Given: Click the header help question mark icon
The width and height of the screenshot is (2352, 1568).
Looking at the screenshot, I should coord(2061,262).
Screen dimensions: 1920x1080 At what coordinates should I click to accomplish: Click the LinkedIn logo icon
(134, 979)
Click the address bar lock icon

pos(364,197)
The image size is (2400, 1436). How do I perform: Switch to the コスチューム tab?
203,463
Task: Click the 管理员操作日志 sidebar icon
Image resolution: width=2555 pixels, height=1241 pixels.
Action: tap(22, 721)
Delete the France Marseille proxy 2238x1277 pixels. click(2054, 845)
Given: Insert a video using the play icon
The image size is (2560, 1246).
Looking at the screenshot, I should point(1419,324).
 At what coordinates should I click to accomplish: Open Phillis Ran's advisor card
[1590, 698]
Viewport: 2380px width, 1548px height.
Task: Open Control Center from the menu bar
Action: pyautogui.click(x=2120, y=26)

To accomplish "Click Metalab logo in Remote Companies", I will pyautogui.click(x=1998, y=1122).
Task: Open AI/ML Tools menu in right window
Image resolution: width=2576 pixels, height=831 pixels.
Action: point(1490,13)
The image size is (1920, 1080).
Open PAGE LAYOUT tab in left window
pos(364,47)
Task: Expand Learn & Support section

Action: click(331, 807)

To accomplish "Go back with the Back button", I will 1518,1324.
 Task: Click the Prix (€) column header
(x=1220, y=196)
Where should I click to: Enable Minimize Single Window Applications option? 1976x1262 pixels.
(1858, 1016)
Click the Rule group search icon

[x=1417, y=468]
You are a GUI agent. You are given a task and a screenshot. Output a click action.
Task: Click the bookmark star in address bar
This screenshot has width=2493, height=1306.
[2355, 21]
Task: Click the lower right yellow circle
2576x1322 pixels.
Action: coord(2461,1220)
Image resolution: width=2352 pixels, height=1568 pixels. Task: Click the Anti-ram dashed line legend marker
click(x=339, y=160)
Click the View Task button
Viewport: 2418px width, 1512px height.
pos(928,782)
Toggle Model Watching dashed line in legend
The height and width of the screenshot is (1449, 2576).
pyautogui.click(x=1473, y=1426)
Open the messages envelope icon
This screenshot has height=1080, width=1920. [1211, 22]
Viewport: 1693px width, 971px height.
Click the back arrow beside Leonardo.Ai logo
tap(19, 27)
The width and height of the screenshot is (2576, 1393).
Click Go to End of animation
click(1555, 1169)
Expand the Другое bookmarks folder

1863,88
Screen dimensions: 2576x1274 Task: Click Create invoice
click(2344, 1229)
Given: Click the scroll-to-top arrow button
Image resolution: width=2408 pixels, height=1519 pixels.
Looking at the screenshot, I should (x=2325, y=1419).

* **WHAT TO WORK ON**
Starting from the line containing "Viewport: 1693px width, 971px height.", repeat each line through the end of the entries, exactly.

* **ANSWER FOR THIS EXERCISE**
Viewport: 1693px width, 971px height.
Click the back arrow beside Leonardo.Ai logo
tap(19, 27)
The width and height of the screenshot is (2576, 1393).
Click Go to End of animation
click(1555, 1169)
Expand the Другое bookmarks folder

1863,88
Screen dimensions: 2576x1274 Task: Click Create invoice
click(2344, 1229)
Given: Click the scroll-to-top arrow button
Image resolution: width=2408 pixels, height=1519 pixels.
Looking at the screenshot, I should (x=2325, y=1419).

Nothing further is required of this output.